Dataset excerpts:
__________
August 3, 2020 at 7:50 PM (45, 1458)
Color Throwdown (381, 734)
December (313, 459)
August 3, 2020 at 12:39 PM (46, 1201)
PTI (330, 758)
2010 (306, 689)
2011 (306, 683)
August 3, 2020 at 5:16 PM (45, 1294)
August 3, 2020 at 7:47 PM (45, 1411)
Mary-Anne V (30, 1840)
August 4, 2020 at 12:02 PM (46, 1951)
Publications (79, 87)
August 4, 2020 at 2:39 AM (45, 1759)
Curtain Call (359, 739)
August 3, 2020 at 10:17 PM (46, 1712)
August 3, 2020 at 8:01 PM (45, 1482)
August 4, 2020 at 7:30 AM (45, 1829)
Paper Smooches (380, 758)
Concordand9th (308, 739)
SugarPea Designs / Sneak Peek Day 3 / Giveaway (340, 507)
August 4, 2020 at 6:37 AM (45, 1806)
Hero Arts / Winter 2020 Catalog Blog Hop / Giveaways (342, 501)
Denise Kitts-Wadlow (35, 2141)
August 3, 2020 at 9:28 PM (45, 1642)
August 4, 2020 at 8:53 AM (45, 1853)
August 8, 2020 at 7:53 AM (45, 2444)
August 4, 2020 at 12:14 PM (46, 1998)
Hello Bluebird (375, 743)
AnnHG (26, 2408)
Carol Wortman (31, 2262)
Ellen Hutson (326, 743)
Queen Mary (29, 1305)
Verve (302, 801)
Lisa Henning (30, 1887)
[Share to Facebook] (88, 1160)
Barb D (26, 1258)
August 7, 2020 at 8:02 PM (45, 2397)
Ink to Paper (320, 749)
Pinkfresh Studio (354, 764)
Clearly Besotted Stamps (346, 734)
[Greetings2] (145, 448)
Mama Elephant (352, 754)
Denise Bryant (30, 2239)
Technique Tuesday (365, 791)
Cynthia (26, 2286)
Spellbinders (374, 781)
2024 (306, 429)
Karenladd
__________
# [Work to be completed]
Retype every record exactly, omitting nothing.

# [Solution]
August 3, 2020 at 7:50 PM (45, 1458)
Color Throwdown (381, 734)
December (313, 459)
August 3, 2020 at 12:39 PM (46, 1201)
PTI (330, 758)
2010 (306, 689)
2011 (306, 683)
August 3, 2020 at 5:16 PM (45, 1294)
August 3, 2020 at 7:47 PM (45, 1411)
Mary-Anne V (30, 1840)
August 4, 2020 at 12:02 PM (46, 1951)
Publications (79, 87)
August 4, 2020 at 2:39 AM (45, 1759)
Curtain Call (359, 739)
August 3, 2020 at 10:17 PM (46, 1712)
August 3, 2020 at 8:01 PM (45, 1482)
August 4, 2020 at 7:30 AM (45, 1829)
Paper Smooches (380, 758)
Concordand9th (308, 739)
SugarPea Designs / Sneak Peek Day 3 / Giveaway (340, 507)
August 4, 2020 at 6:37 AM (45, 1806)
Hero Arts / Winter 2020 Catalog Blog Hop / Giveaways (342, 501)
Denise Kitts-Wadlow (35, 2141)
August 3, 2020 at 9:28 PM (45, 1642)
August 4, 2020 at 8:53 AM (45, 1853)
August 8, 2020 at 7:53 AM (45, 2444)
August 4, 2020 at 12:14 PM (46, 1998)
Hello Bluebird (375, 743)
AnnHG (26, 2408)
Carol Wortman (31, 2262)
Ellen Hutson (326, 743)
Queen Mary (29, 1305)
Verve (302, 801)
Lisa Henning (30, 1887)
[Share to Facebook] (88, 1160)
Barb D (26, 1258)
August 7, 2020 at 8:02 PM (45, 2397)
Ink to Paper (320, 749)
Pinkfresh Studio (354, 764)
Clearly Besotted Stamps (346, 734)
[Greetings2] (145, 448)
Mama Elephant (352, 754)
Denise Bryant (30, 2239)
Technique Tuesday (365, 791)
Cynthia (26, 2286)
Spellbinders (374, 781)
2024 (306, 429)
Karenladd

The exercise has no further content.